Le plan également n'est jamais vraiment expliqué clairement, et le comportement des braqueurs lors du siège n'est jamais vraiment cohérent. Certes on sait qu'ils sont tous enfarinés jusqu'au front mais cela n'empêche jamais de se dire si le script était vraiment complet lorsque le tournage a commencé. 

Mais si les 45 premières minutes sont un quasi-calvaire les 45 dernières passent comme un souffle quand on aime le cinéma. 
La raison est simple : on assiste à un réalisateur qui se débat avec les moyens du bord pour créer une ambiance folle à partir d'un scénario minimaliste.

Et si disons le clairement Avary n'est pas Tarantino sa mise en scène ne manque pour autant pas de percutant, jouant efficacement sur le hors champ lors des exécutions pour ne pas devoir payer des cartouches à blanc ou pour éviter de montrer les forces de police. 

De plus ce gimmick visuel visant à évoquer les couleurs des drapeaux français et américains en alternant des décors bleus, blancs et rouges donne au film un certain cachet visuel. 

La première d'une longue série d'exécutions d'otages

La première d'une longue série d'exécutions d'otages

Killing Zoe n'est pas un grand film mais sa seconde moitié est un tel concentré d'action et de folie sanguinaire qu'on aura du mal à ne pas la trouver prenante et efficace. 

Oui cela fait marrer d'entendre des américains baragouiner un français approximatif et oui Jean-Hugues Anglade est constamment à la limite du surjeu mais c'est aussi ce qui fait le charme de ce genre de production fauchée qui a tout donné !

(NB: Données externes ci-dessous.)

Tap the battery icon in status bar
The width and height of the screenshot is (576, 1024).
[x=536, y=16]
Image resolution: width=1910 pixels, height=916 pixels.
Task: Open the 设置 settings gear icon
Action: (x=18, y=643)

Et à l'arrivée malgré ses défauts le film tient debout et proposera quelques séquences mémorables telles que la rencontre entre Zed et Zoé, la blague de Ricardo ou encore le gunfight final où Avary s'est assuré que le nombre de capsules d'hémoglobines étaient supérieures à celles de Triebig à la fin de Croix de Fer

Bref le genre de séquence où un gus se change littéralement en passoire qu'on n'est pas près de chasser de son esprit malgré les déhanchés presque comiques de la victime.